Hall even said she’d give Kennedy an A grade for his four terms in Congress, as did Auchincloss, who admitted he was “surprised to hear” his opponent’s assessment.
3. Disagreements on ‘character’ and the court.
Those agreements did give way, however, to more fundamental disagreements.
Auchincloss expressed openness to several structural democratic reforms, such as abolishing the Electoral College, reforming the Supreme Court, and Question 2, the ballot question to implement ranked-choice voting in Massachusetts.
Hall opposed all three proposals.
Hall also said she expressed support for overturning Roe v. Wade, the Supreme Court decision guaranteeing the right to an abortion in all 50 states, though she initially downplayed its chances of coming before the court.
“If it does come up, then I would choose that it would go back to the states,” Hall said.
Auchincloss disagreed, arguing that the new 6-3 conservative majority on the Supreme Court would put Roe v. Wade “in jeopardy” and that Congress should pass legislation protecting reproductive rights.
“Women in Mississippi and Arkansas and Texas are not going to do well under a state’s rights approach,” he said. “Right now, they’re already being blocked in having access to safe and legal abortions. We need to take this to the national level.”
Auchincloss, who was briefly a Republican and worked for Gov. Charlie Baker’s campaign in 2014, won the Democratic nomination last month despite facing intense scrutiny over his past positions and statements from his more progressive opponents in the packed primary field. During the debate Friday, he again framed himself as an “Obama Baker” voter and said progressives will find him to be someone “represents their values and fights for their priorities” in Congress.
“Talking about left, center, right, is not actually addressing what voters in this district care about,” he said. “What voters in this district care about is getting through the COVID pandemic and being able to safely reopen our economy, and that requires bringing people together of all persuasions.
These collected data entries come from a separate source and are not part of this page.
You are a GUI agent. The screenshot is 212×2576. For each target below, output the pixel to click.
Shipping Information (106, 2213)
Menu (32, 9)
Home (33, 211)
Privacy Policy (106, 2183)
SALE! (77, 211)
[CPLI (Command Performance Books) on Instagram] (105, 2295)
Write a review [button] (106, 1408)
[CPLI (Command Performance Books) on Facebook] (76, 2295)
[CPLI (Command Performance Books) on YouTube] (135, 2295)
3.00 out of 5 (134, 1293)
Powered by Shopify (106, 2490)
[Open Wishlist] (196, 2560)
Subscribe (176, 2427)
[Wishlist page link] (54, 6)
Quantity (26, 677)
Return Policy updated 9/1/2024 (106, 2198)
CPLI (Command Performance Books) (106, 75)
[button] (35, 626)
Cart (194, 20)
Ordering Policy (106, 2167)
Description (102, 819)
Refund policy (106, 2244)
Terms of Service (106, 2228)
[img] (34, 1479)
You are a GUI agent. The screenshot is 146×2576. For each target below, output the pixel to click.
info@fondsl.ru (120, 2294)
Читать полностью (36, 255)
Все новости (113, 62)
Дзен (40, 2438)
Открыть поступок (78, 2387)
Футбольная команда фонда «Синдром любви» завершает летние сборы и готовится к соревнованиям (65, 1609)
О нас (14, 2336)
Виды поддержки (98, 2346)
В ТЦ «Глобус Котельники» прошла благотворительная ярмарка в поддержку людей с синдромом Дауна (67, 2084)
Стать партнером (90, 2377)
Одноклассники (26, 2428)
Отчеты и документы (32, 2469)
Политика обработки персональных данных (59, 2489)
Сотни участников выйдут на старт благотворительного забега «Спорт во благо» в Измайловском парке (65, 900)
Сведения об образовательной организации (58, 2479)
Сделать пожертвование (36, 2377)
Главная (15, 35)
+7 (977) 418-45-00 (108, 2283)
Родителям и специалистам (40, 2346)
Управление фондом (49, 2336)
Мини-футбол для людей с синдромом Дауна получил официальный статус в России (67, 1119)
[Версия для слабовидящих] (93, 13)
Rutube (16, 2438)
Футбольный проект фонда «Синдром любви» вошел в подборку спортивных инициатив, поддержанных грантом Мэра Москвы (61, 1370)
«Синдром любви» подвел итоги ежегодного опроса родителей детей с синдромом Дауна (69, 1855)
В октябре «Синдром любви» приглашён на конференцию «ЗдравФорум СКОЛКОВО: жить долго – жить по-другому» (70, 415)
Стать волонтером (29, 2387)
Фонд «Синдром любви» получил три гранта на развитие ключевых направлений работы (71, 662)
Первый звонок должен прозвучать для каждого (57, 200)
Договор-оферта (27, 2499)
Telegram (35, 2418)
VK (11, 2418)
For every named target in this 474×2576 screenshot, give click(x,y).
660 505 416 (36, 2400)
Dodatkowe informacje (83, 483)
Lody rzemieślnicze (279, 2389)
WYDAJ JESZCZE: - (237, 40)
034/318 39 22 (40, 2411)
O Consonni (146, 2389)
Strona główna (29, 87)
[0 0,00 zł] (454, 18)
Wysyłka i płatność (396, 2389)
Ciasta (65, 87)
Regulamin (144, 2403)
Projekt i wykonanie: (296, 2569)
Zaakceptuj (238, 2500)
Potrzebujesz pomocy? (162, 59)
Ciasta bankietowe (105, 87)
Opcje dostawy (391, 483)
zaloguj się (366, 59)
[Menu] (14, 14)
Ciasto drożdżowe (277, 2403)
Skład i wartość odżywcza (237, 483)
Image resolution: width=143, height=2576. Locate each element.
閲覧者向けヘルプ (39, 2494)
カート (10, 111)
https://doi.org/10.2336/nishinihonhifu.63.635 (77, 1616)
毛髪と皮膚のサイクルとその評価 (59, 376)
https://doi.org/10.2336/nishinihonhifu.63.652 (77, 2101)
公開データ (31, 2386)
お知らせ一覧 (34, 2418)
My style as a military officer, that’s been my style in business, in local politics — get people in a room together and solve problems together.”
Hall tried to use Auchincloss’s political past against him, arguing that he changed his “entire ideological ideas” in a short timeframe.
“I hear this every time I go out: that people are going across ballot for me because they don’t trust him,” Hall said.
“I think character is extremely important when you’re going to vote for somebody,” she added. “I don’t have to have all the answers all the time. I have the capacity to get those answers, which I do. I’m a colonel in the United States Air Force. I did very, very well.”
Auchincloss said that, despite changing his party registration, he’d been consistent on his priorities — addressing inequality, transitioning the economy toward clean energy, and passing universal background checks for gun purchases.
Raising the record of errant claims and alleged sexual assault by Hall’s preferred presidential candidate, Auchincloss also questioned her comment that “character is extremely important.”
“I find it disconcerting that someone could support Donald Trump for president while espousing truth and character as important principles,” he said.